Paul, Apostle of Christ examines the life and death of one of the most important figures of the early Church. The film, which opens on March 23, is set in 67 AD when Christians are being forced into hiding as Roman soldiers systematically hunted and executed anyone who proclaims Christ as the Messiah.
Paul is imprisoned and sentenced to death by Roman emperor Nero. Luke, played by Caviezel, is called upon to visit Paul and create a record of his Christian experience that would become the Acts of the Apostles.
Every time Luke enters Rome to visit Paul in his cell, he risks his life. The Christian communities are losing hope, so Luke accepts the mission to preserve Paul’s message of God’s love. Throughout the film, Luke huddles in a corner of the cell as Paul dictates his message to the Christian communities.
In preparing for the role, Caviezel said he turned to prayer and the sacraments.
“I do what I’ve done since I was a young man,” he said.
“I go to Mass on a daily basis. I receive the Eucharist. Part of it is God working in my heart and my head and bringing all that together ... and I think that is the essence, so that when the audience is watching it, it becomes seamless.”
During filming in Malta last year, the archbishop of Malta loaned Caviezel a relic of St. Paul which he carried with him during the three months of filming.
Paul is played by James Faulkner, a British actor who said he was raised an Anglican and been familiar with the story of St. Paul since he was about four years old.
When someone is made a saint and credited with more than half the New Testament, it is easy to put St. Paul on a pedestal, Faulkner said. He wanted to recognize the power and influence of Paul, while letting the audience see him as a man.
“What’s holding him together at this point, sinews of faith and not much else,” said Faulkner. “I think what was really interesting to me was really the script didn’t suggest any sadness.”
He said one of the most challenging aspects of the role was to speak Paul’s most quoted lines and make them personal.

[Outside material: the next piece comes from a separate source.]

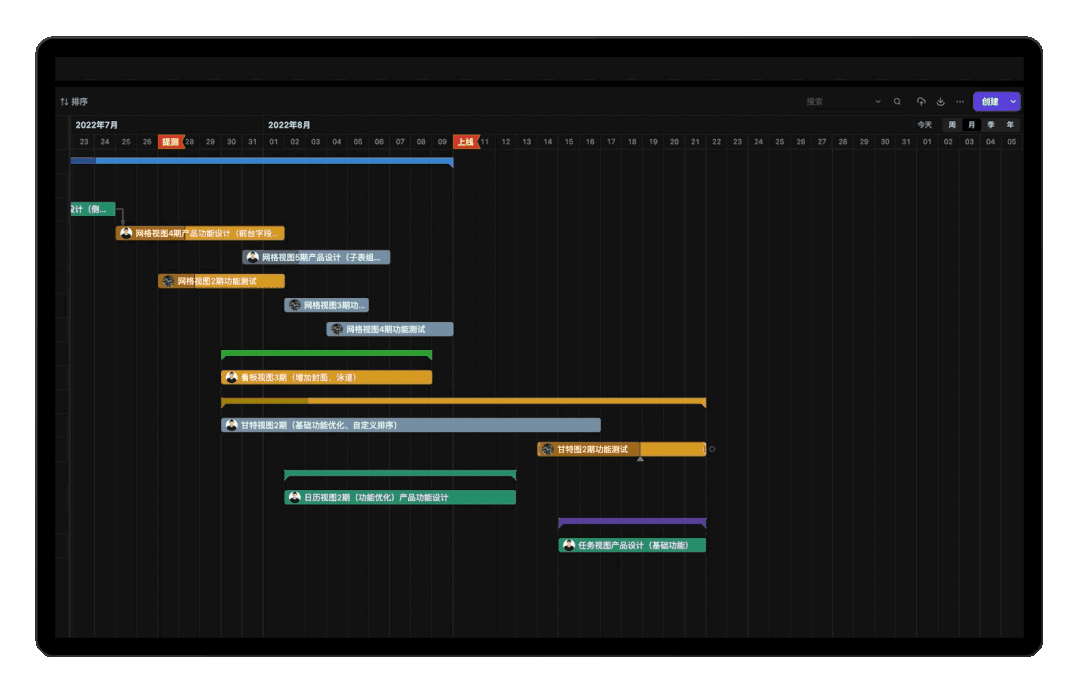Click the cloud upload icon
Image resolution: width=1079 pixels, height=693 pixels.
point(921,102)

He wanted to keep his preparation simple and direct. He studied the script and read all of Paul’s Epistles.
“I found that quite a difficult balance because you had to imagine him writing in the cell and I didn’t want to put too much emotion to it... that it didn’t become operatic,” said Faulkner. “Just to make it his own internal argument and him reaching out to the people he wanted to touch.”

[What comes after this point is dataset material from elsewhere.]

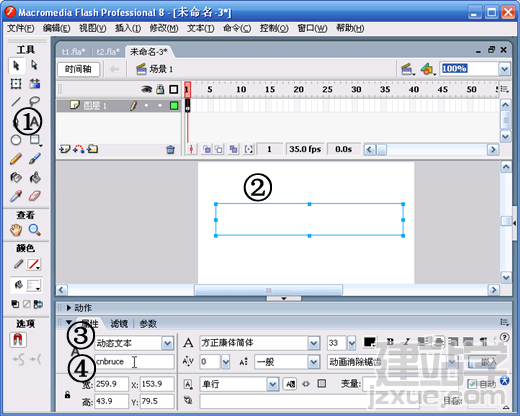
Task: Toggle show/hide all layers eye icon
Action: coord(147,89)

Although Caviezel is best known for playing Jesus in The Passion of Christ, he said he was drawn to play Luke as much by the strength of the script as the Christian theme.

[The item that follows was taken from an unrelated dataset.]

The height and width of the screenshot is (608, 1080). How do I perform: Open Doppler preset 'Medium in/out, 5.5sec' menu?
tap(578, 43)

“You don’t go by genre, you go by the script,” Caviezel, 49, told Catholic News Service.
He added that Faulkner can expect to have people in the street start calling him Paul, “just as they called me Jesus in the street after The Passion.”
As for playing another biblical role, Caviezel told CNS he isn’t worried about being typecast.
“If you’re Will Farrell, do you say, ‘It’s a comedy, I can’t do that anymore’? Let’s see here, if you’re (Arnold) Schwarzenegger, ‘It’s an action film, I can’t do that anymore,’ ” Caviezel said.
In fact, Caviezel has said his next big project will be to reprise his role as Jesus in an upcoming sequel to The Passion titled The Resurrection, which is still in planning for possible release in late 2019.